There is nothing unusual about a face, photograph, or voiceover in an art gallery, but this work offers, like all the other exhibitors, something different - a traditional art work from using high-end technology.

In Nina Pope and Karen Guthries' installation, a large model Island, the eager eye can spot a computer is running the whole show from the corner of their work area. They have set up a "Mush", which is a Internet chat site that employs game play; in this case the visitors have been encouraged to build on a virtual Island, which, unknown to them, is also being copied on the real model Island.

Robin Rimbauld (AKA Scanner), an award-winning sound engineer and professor of sound at Liverpool's John Moore University, and graphic designer Paul Farrington (AKA Tonne), have produced work from the real streets of London.

They photographed 150 areas of London with a digital camera, and then fed the images through Metasynth (software that can read an image as sound), plus Farrington's software that produces texts generated by sound, and produced "Sound Polaroids".

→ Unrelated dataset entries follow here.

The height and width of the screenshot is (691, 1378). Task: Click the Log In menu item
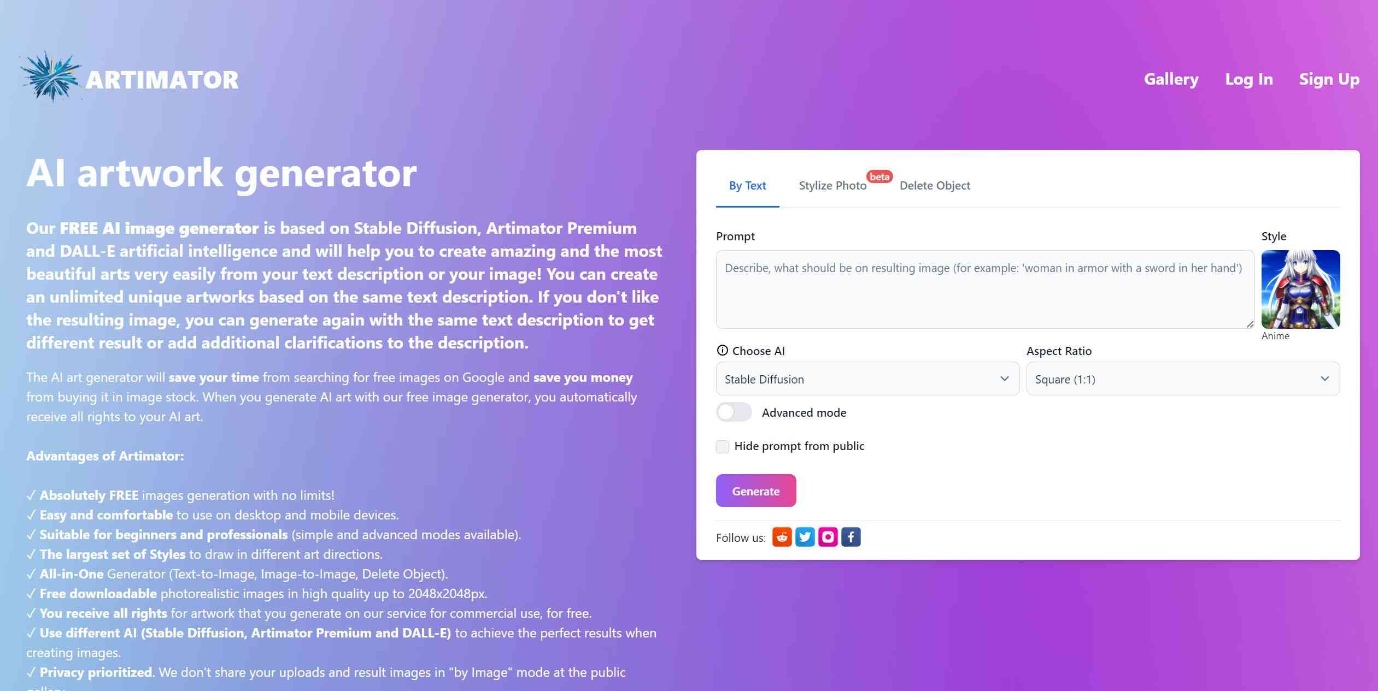point(1250,79)
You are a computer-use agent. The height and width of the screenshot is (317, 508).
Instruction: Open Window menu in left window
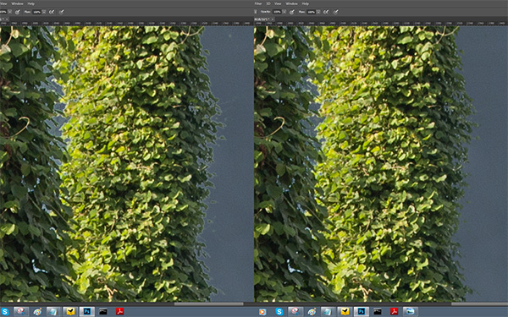[17, 3]
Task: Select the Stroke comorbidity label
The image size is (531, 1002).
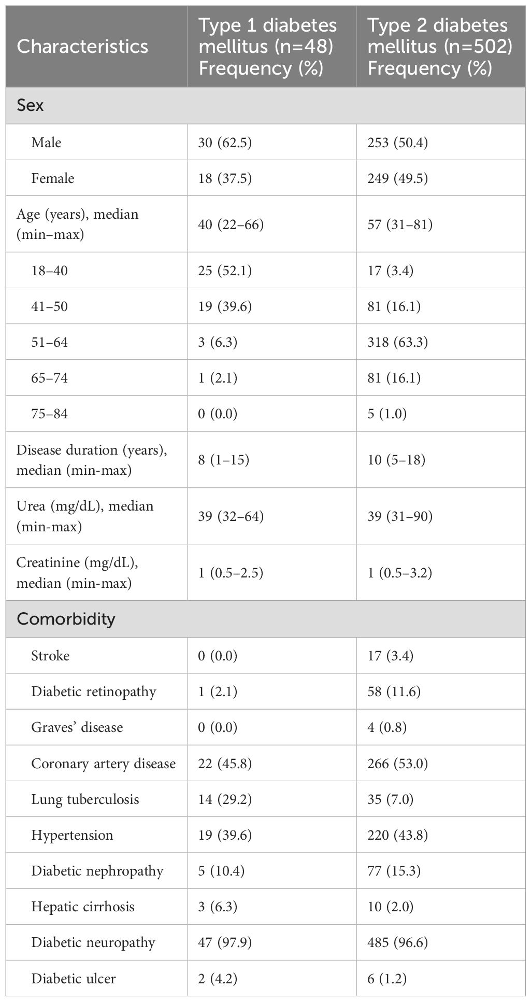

And there is audience participation, by asking the people to send in suggestions of "a point of significant sound in London" on either postcards or e-mail.

If it wasn't for the technology, it could be a boring exhibition.

And finally, the Mongrel collective, known for work such as a search engine that wheedles out racist sites on the Internet, produced "Invisible Geographies" from eight workshops, led by members of Mongrel, in Bristol and London.

They taught people from different cultural backgrounds how to use Linker, a multi-media authoring tool, in order to compile an alternative map of England from their own personal experiences.

Certainly they are exhibitions any gallery visitor can understand. Everyone has at least played with paints and drawing, although few of us have created anything artistic on a computer, never mind making the technology do what it doesn't normally do. And not just crashing; what we actually want.

Scanner, whose "Sound Polaroids" is descended from his research work at ICA, says: "I am a generation that just missed computers at school and the issue of technophobia is important - I didn't want people to be scared away from the work, to walk in and just not get it. People should be moved and seduced by it. And you use the technology rather than letting the technology use you."

Using digital tools to evoke a similar feeling to a traditional artwork poses questions of what the technical side adds to the experience.

Scanner says: "The thing that still excites me is that I don't always know the decisions I make with the technology what the results will be.

"But what I like is it's quite playful. As with any software, music or games, you can change the parameters."

In Karen Guthrie and Nina Pope work, the technical know-how is essential for the piece to work.

"In a way there are two different audiences, the people who use the game are likely to normally play those games, and who are quite skilled on the Web," says Nina Pope. They also want to ensure the gallery visitor will enjoy the communication there as well.

"As long as they understand it's text-based work, that's almost enough for them to see us trying to replicate that in the form of a model."